Moreover, even the best minds in the scientific community are unable to conceptualize the beginnings of the universe beyond the spurious “Big Bang” theory which claims that all of the physical matter that comprises the known universe arose from a single, subatomic particle and this is when time began.
These assertions, however, do not take into account what may exist beyond the limits of the observation universe nor do they account for what existed prior to the “Big Bang.” Therefore, the same types of a priori assumptions that are used to support the ontological arguments in support of the existence of God have been used to refute them. In this regard, Alekseyev presents the theistic arguments against the prevailing conceptualizations of quantum physics that characterize scientific research today: 1.
Everything that exists has a cause(s) or a reason(s); 2. Natural causes are temporally prior to their effects; 3. So nothing is a natural cause of itself; 4. There is either a finite (F) succession of natural events or an infinite (I) succession; 5. If (F), the first natural event would itself require a cause or a reason; 6. This cause cannot itself be natural by hypothesis (given 2 and 3); 7. So if nature is finite it has a reason that is supernatural (5, 6); 8.
If (I), the succession taken as a whole requires a cause or a reason; 9. There cannot be a natural cause external to the succession (by hypothesis also); 10. No natural event within the succession explains the whole; 11. The whole of natural succession is not self-explanatory; 12. Ex nibilo nibil fit (“Nothing comes from nothing”); 13. Invoking chance does not help here; 14. So nature has a supernatural cause; 15.
This cause (Deity) exists necessarily, since supposing otherwise invokes contradiction.[footnoteRef:22] [22: Yaroslav Alekseyev, “Is the Universe Acausal, and Does God Exist?” Skeptic 10 (3, Fall 2003), 23.] This more detailed serial argument in support of the ontological arguments for the existence of God is simply an elaboration on Saint Anselm’s original arguments, but it does underscore the fundamental assumptions that are needed to view them as valid and legitimate.
The only factor left out of the arguments in support of and against the existence of God is the final equation that provides the proof positive that humankind has searched for since antiquity. Indeed, it would seem that anything short of the Second Coming will not suffice to convince doubters of the validity of the ontological arguments in support of the existence of God and true believers do not require this level of concrete evidence since their faith sustains them in this regard.
The issue of free will, of course, remains a major sticking point for proponents of the ontological arguments in support of the existence of a benevolent Creator. What good is a God, after all, that allows such evil to run rampant in the world, harming even the most innocent among humankind?

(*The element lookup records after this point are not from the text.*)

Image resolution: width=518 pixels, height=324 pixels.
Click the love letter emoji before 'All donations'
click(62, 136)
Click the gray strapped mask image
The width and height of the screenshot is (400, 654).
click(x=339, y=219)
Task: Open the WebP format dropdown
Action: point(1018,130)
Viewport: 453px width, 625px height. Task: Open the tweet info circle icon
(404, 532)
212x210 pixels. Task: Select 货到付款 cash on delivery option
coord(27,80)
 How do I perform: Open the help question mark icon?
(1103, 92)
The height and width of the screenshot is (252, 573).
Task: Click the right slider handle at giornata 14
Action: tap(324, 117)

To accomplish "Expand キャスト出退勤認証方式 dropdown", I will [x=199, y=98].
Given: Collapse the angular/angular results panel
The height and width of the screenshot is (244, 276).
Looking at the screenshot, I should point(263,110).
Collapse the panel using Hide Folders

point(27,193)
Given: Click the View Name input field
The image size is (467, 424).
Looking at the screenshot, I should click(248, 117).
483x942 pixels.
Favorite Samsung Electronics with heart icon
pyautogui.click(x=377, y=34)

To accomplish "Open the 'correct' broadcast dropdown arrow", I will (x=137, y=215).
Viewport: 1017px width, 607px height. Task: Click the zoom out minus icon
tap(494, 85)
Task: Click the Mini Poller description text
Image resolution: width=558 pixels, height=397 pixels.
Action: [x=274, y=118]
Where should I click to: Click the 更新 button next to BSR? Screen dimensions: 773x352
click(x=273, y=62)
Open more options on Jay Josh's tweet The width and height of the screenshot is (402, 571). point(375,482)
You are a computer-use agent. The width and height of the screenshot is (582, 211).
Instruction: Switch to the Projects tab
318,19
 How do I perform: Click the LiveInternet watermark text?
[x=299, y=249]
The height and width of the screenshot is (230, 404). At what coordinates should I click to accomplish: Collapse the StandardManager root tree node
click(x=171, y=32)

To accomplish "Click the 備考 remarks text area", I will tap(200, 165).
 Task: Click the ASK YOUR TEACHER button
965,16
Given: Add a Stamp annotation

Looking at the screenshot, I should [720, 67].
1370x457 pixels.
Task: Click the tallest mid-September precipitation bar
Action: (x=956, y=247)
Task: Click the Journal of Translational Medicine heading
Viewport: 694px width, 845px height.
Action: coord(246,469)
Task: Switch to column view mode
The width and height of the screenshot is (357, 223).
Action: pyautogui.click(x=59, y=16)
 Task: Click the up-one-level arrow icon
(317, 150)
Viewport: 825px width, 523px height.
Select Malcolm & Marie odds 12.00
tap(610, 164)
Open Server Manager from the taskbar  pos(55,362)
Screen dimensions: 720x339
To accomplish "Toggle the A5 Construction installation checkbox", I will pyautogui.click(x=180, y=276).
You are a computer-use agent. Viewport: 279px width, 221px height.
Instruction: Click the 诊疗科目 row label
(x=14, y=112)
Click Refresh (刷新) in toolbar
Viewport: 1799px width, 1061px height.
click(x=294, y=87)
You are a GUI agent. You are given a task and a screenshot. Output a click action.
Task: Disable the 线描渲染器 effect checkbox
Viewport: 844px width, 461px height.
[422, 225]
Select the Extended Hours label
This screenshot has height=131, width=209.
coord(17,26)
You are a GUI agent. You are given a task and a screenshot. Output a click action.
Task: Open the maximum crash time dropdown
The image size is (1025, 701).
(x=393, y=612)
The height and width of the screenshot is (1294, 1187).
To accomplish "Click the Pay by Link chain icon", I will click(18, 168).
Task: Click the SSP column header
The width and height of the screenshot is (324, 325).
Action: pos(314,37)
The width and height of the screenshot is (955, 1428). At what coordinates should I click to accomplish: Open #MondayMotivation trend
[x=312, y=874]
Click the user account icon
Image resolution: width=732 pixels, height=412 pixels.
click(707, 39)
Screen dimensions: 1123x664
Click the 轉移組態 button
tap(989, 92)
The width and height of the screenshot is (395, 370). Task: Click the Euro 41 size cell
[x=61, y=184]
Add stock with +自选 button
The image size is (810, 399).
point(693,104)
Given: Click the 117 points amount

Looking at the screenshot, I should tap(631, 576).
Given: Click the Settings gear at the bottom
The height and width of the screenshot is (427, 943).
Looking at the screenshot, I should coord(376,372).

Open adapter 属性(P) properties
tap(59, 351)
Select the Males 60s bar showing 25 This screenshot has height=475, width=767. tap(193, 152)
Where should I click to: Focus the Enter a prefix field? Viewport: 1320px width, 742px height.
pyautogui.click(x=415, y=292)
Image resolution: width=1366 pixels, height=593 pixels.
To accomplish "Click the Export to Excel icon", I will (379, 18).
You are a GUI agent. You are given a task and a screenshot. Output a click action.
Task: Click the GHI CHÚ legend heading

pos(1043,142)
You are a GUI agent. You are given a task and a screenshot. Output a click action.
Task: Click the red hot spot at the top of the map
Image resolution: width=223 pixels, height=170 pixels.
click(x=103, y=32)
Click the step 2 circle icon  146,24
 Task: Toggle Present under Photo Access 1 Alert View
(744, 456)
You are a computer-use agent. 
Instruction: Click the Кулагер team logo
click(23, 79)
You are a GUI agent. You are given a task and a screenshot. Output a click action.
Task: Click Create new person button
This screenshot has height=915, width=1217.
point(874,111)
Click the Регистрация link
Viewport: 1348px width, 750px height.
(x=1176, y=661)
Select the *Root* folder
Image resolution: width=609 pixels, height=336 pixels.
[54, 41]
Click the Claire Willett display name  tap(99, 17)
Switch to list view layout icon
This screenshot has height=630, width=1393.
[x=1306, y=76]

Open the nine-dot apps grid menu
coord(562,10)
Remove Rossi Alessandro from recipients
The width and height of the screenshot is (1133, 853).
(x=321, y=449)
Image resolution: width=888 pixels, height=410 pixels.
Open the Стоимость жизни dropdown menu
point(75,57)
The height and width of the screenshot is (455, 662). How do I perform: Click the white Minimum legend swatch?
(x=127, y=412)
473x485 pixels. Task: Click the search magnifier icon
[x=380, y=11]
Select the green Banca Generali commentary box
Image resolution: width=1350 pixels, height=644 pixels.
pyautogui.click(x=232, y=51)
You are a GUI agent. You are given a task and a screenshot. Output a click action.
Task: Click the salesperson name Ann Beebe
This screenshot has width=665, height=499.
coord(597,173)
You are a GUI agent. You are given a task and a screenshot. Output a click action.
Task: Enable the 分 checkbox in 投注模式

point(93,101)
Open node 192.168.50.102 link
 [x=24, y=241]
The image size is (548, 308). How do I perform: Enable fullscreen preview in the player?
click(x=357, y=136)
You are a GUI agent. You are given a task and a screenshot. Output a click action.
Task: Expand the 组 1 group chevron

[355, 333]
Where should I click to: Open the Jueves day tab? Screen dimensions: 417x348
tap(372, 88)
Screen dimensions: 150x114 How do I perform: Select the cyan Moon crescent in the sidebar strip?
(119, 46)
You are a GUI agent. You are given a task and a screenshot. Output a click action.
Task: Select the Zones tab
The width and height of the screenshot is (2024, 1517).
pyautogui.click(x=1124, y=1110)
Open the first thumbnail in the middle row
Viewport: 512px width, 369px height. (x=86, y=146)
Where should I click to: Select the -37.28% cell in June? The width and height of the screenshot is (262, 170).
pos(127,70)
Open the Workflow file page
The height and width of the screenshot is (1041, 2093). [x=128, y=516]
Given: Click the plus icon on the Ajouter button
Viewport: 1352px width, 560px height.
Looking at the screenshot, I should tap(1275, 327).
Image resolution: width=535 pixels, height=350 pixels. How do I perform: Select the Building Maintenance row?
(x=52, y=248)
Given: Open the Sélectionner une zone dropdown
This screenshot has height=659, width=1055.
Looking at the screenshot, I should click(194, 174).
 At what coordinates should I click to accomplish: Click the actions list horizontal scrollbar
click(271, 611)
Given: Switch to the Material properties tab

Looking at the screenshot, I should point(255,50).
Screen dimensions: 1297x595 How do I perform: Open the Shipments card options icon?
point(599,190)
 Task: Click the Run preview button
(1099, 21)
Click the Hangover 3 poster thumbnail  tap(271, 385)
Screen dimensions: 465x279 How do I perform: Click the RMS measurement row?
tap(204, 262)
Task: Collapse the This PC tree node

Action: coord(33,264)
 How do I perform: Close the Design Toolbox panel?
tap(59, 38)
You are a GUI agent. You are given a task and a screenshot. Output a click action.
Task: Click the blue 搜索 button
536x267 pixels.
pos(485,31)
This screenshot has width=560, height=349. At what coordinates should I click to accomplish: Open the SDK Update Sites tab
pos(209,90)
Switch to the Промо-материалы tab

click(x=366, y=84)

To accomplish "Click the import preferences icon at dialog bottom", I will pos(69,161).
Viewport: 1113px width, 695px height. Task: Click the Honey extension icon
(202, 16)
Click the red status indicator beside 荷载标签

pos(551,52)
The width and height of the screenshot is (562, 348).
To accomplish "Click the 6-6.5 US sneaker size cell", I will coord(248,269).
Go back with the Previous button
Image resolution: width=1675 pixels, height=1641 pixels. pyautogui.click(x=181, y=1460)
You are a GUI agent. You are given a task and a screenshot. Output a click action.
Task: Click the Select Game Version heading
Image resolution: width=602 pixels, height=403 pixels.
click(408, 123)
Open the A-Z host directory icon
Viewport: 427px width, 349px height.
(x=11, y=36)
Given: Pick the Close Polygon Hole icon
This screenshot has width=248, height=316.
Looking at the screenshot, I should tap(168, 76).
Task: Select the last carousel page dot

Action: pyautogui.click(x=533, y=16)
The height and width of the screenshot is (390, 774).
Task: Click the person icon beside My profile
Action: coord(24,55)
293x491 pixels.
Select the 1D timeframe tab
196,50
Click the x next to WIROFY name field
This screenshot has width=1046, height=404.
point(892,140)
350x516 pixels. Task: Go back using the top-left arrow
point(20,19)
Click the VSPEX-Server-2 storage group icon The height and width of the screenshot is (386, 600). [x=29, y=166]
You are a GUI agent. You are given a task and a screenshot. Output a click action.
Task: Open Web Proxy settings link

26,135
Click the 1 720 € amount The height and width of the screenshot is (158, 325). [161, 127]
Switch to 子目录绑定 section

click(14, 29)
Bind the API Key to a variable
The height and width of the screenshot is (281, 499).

From this contemporary perspective, the a priori assumptions that God exists are therefore diminished because many people cannot fully comprehend the mysterious working of an omnipotent being that allows terrible things to happen to good people.
For instance, in his essay, “God 12,000, the Faith of a Rebeliver,” Pasquerella makes the point that people he terms “bright believers” claim to believe in God as.